Some feats are so majestic that words cannot begin to do them justice. Yordan Alvarez hitting three home runs in a night — three mammoth shots, one after the other, in the span of three at-bats — certainly more than qualifies on that scale. That he does it in Justin Verlander’s return game, on the night the Astros officially clinch the franchise’s sixth straight playoff berth with a 5-0 win over the hapless A’s, only adds to the wonder.
“It’s pretty cool when a Major League player can make other Major League players be in awe,” Verlander says. “It’s not something that happens all too often. And that was kind of like one of those moments where everybody’s just like. . .”
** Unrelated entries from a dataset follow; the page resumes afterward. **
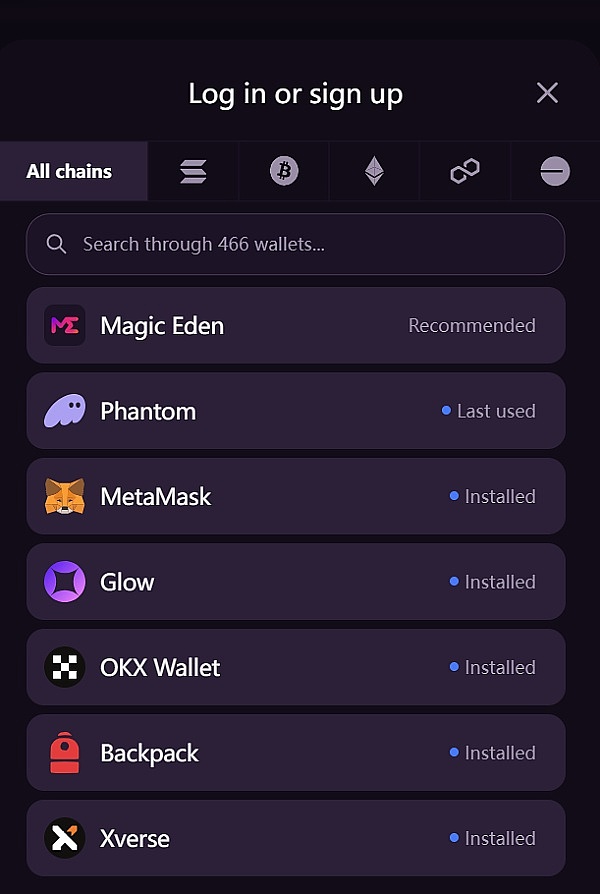Close the login dialog

pos(547,93)
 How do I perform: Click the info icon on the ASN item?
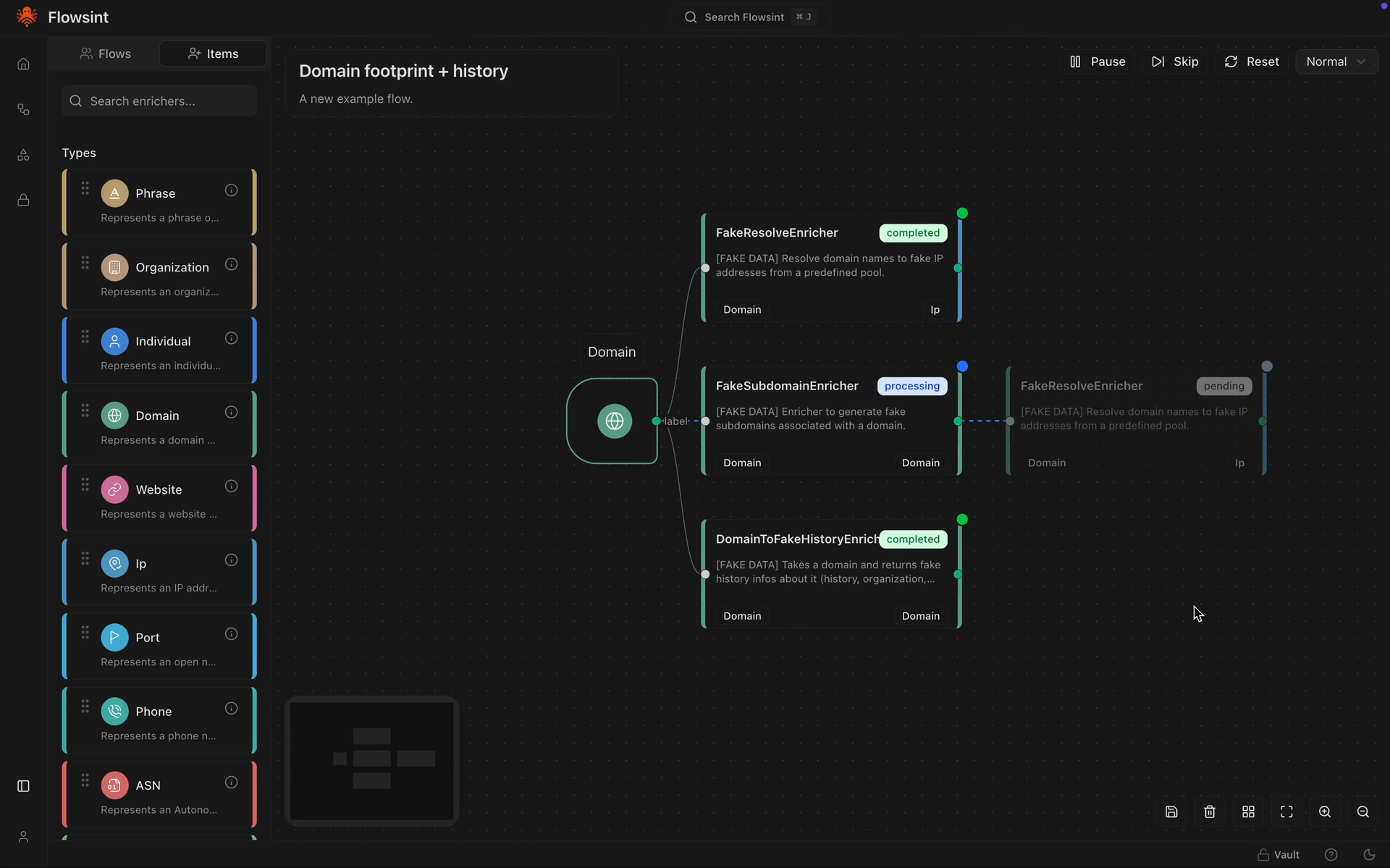click(x=231, y=782)
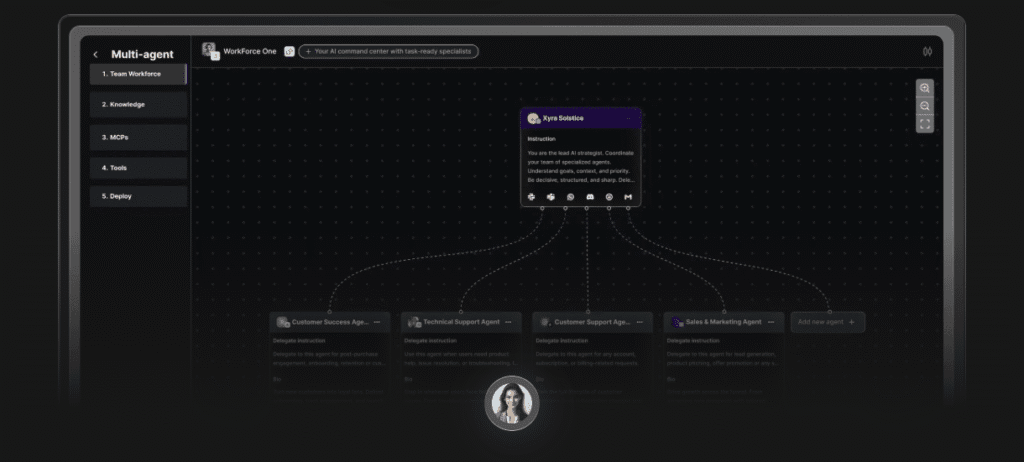The width and height of the screenshot is (1024, 462).
Task: Click the Discord icon on Xyra Solstice card
Action: 589,197
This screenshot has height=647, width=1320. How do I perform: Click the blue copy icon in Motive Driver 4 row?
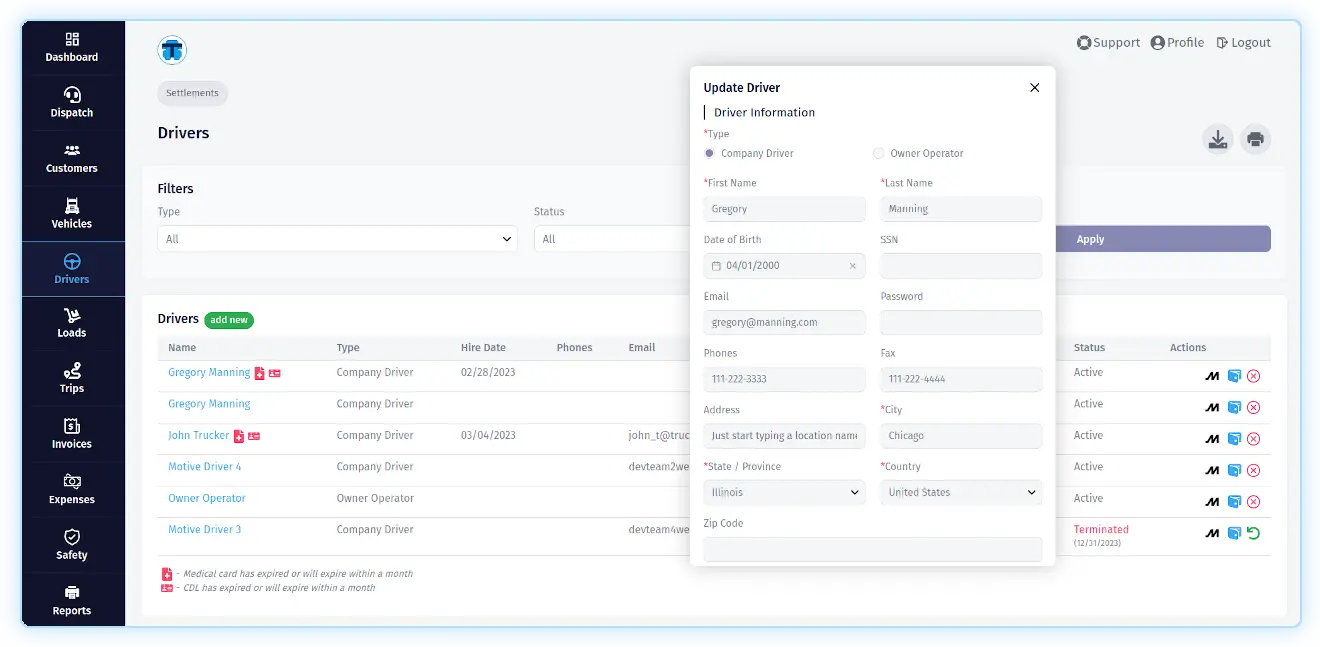click(x=1234, y=470)
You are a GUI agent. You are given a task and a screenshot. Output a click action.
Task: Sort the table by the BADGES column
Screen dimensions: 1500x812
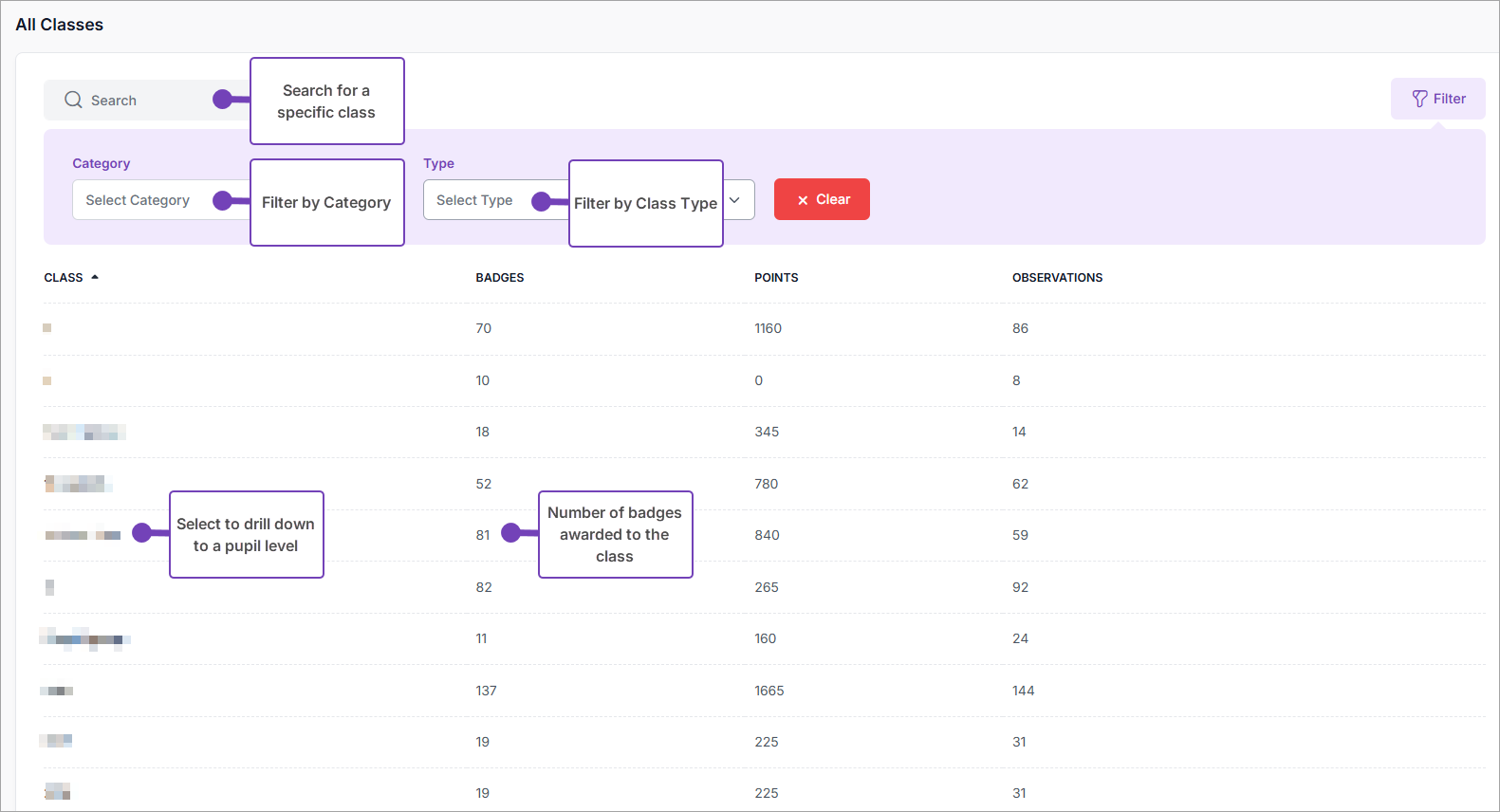tap(500, 278)
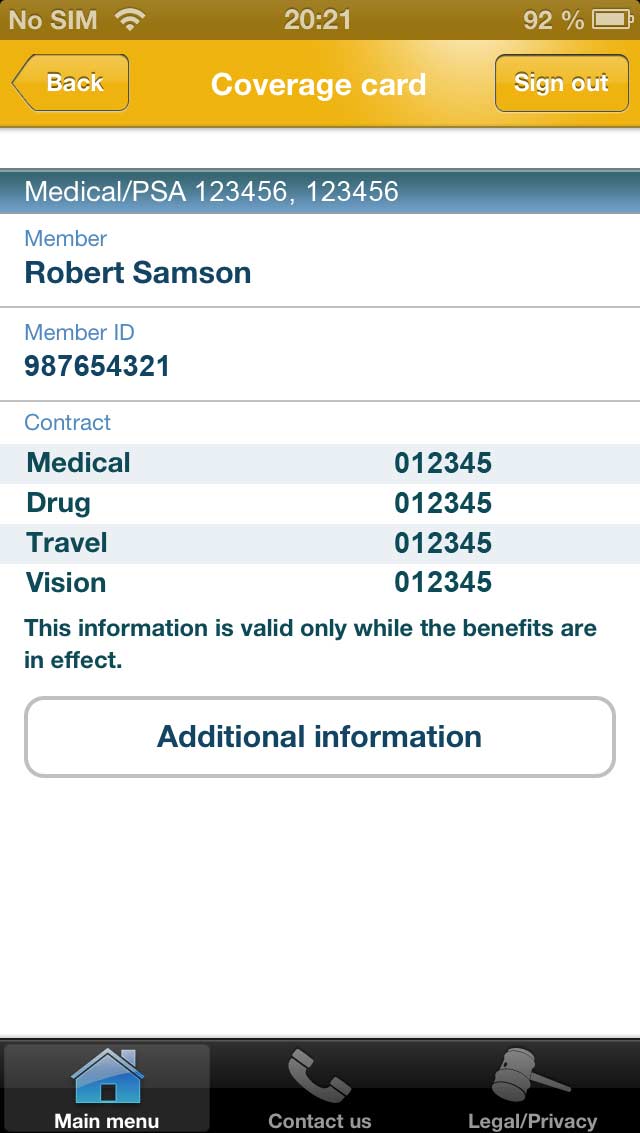Tap Member ID 987654321
The width and height of the screenshot is (640, 1133).
tap(98, 366)
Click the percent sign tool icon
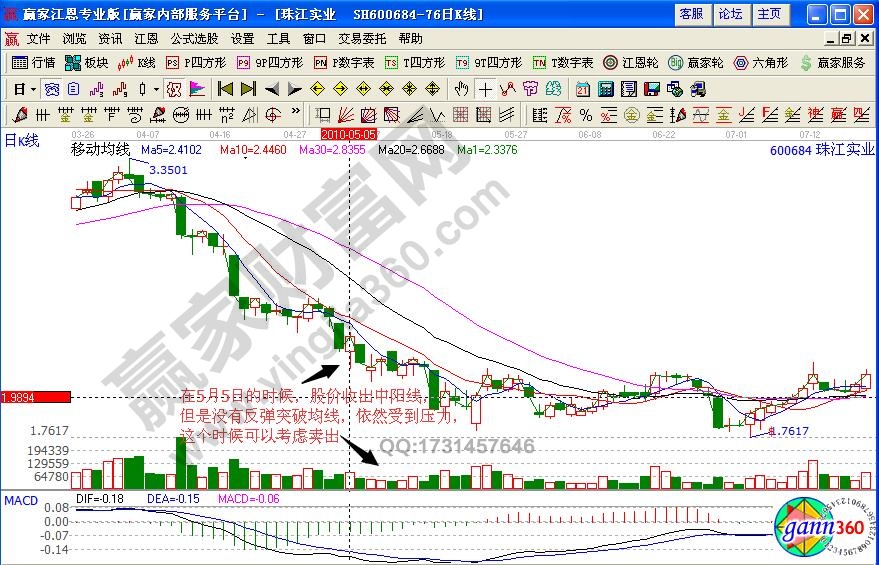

Verlander throws up his hands, demonstrating the sense of bewilderment when Alvarez hits number three on this unforgettable Friday night.
“My goodness. It’s just incredible what he’s able to do,” Verlander continues. “I’ve only seen a few guys that have been able to do stuff like that in the course of my career. Miggy (Miguel Cabrera) in his Triple Crown season (with the Tigers). It seemed like he had a lot of people in awe of him. Yordan does it quite often. Jose Altuve is somebody that does it.
“But yeah, it seems like Yordan more than a few times a year, his peers have their jaw drop. Which is pretty cool.”
It is downright magical, one of those nights that make everyone lose their minds. That Alvarez does it with his family in the stands — his wife Monica and his parents and younger brother, who he recently was able to finally bring over from Cuba — makes it mean more to the hulking slugger with the quick smile.
“Very happy,” Alvarez says of having those closest to him in the Minute Maid stands. “Very special. My family seeing the first three homers of the game. That’s not something you see every night.”
For even most superstars, it’s something you’re lucky to see once. Yordan Alvarez already has done it twice. That’s the second three home run game of his career. And he’s still just 25 years old.
“Incredible,” Verlander says. “He’s one of the best hitters I’ve ever played with. I would say it’s a surprising night, but it wasn’t.”
It seems fitting that Reggie Jackson, who built his own legend on hitting three home runs in a World Series game, is in the building for the moment. Like Jackson in 1977, Yordan pulls off his threefer in three consecutive at-bats. Jackson is an advisor to Astros owner Jim Crane these days — and he’s spotted in the press box after Alvarez home run number three.
“They just threw a couple of things at me. Nobody wanted to talk to me then. Hopefully tomorrow, they’ll talk to me.” — Yordan Alvarez on the flying popcorn third home run celebration
Yordan Alvarez Gets Ready For October
This isn’t about just one night for Yordan and the Astros though. This spree is just as big a development as Verlander returning after being sidelined for 18 days in the midst of a Cy Young worthy season.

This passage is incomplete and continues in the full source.